Log:    Fixing tests, and re-adding fixed for unicode encoding

        This re-adds the fixes for the failing test_codecs tests in pypy3,
        for python3.6 compatibility.

diff --git a/pypy/interpreter/unicodehelper.py 
b/pypy/interpreter/unicodehelper.py
--- a/pypy/interpreter/unicodehelper.py
+++ b/pypy/interpreter/unicodehelper.py
@@ -1,7 +1,7 @@
 import sys
 from pypy.interpreter.error import OperationError, oefmt
 from rpython.rlib.objectmodel import specialize, we_are_translated
-from rpython.rlib.rarithmetic import intmask
+from rpython.rlib.rarithmetic import r_uint, intmask
 from rpython.rlib.rstring import StringBuilder, UnicodeBuilder
 from rpython.rlib import runicode, jit, nonconst
 from rpython.rlib.runicode import (
@@ -118,12 +118,176 @@
     from pypy.module._codecs import interp_codecs
     state = space.fromcache(interp_codecs.CodecState)
     unicodedata_handler = state.get_unicodedata_handler(space)
-    result, consumed, first_escape_error_char = 
runicode.str_decode_unicode_escape(
+    result, consumed, first_escape_error_char = str_decode_unicode_escape(
         string, len(string), "strict",
         final=True, errorhandler=decode_error_handler(space),
         unicodedata_handler=unicodedata_handler)
     return result
 
+
+hexdigits = "0123456789ABCDEFabcdef"
+
+
+def hexescape(builder, s, pos, digits,
+              encoding, errorhandler, message, errors):
+    chr = 0
+    if pos + digits > len(s):
+        endinpos = pos
+        while endinpos < len(s) and s[endinpos] in hexdigits:
+            endinpos += 1
+        res, pos = errorhandler(errors, encoding,
+                                message, s, pos-2, endinpos)
+        builder.append(res)
+    else:
+        try:
+            chr = r_uint(int(s[pos:pos+digits], 16))

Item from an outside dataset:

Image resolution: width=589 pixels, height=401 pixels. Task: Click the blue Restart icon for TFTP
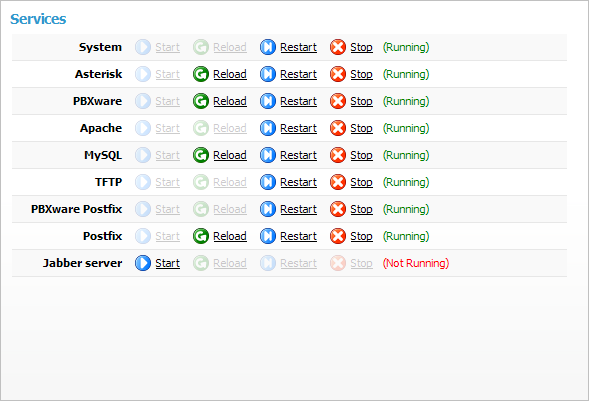tap(268, 182)
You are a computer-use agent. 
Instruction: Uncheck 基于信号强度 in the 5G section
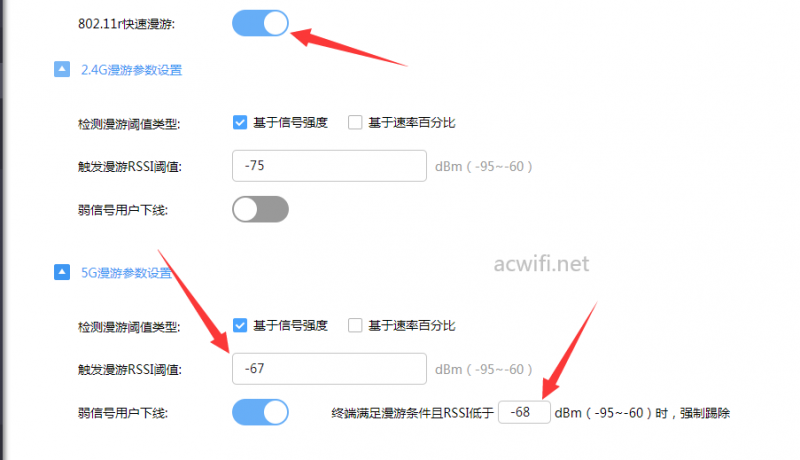point(240,325)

+        except ValueError:
+            endinpos = pos
+            while s[endinpos] in hexdigits:
+                endinpos += 1
+            res, pos = errorhandler(errors, encoding,
+                                    message, s, pos-2, endinpos)
+            builder.append(res)
+        else:
+            # when we get here, chr is a 32-bit unicode character
+            if chr <= MAXUNICODE:
+                builder.append(UNICHR(chr))

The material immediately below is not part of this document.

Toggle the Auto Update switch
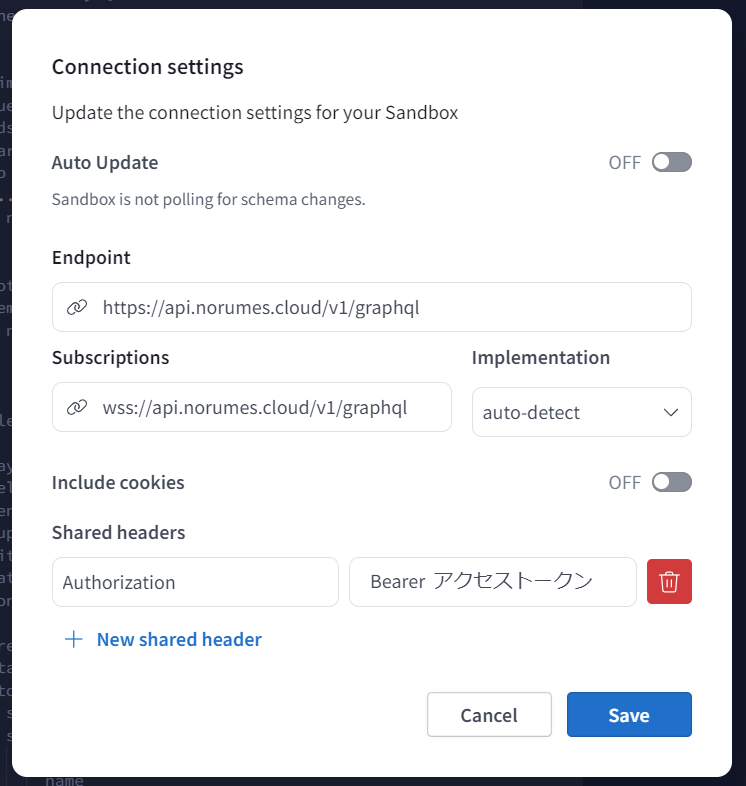 coord(671,162)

+                pos += digits
+
+            elif chr <= 0x10ffff:
+                chr -= 0x10000L
+                builder.append(unichr(0xD800 + (chr >> 10)))
+                builder.append(unichr(0xDC00 + (chr & 0x03FF)))
+                pos += digits
+            else:
+                message = "illegal Unicode character"
+                res, pos = errorhandler(errors, encoding,
+                                        message, s, pos-2, pos+digits)
+                builder.append(res)
+    return pos
+
+
+def str_decode_unicode_escape(s, size, errors, final=False,
+                              errorhandler=None,
+                              unicodedata_handler=None):
+    if errorhandler is None:
+        errorhandler = default_unicode_error_decode
+
+    if size == 0:
+        return u'', 0, None
+
+    builder = UnicodeBuilder(size)
+    pos = 0
+    first_escape_error_char = None
+    while pos < size:
+        ch = s[pos]
+
+        # Non-escape characters are interpreted as Unicode ordinals
+        if ch != '\\':
+            builder.append(unichr(ord(ch)))
+            pos += 1
+            continue
+
+        # - Escapes
+        pos += 1
+        if pos >= size:
+            message = "\\ at end of string"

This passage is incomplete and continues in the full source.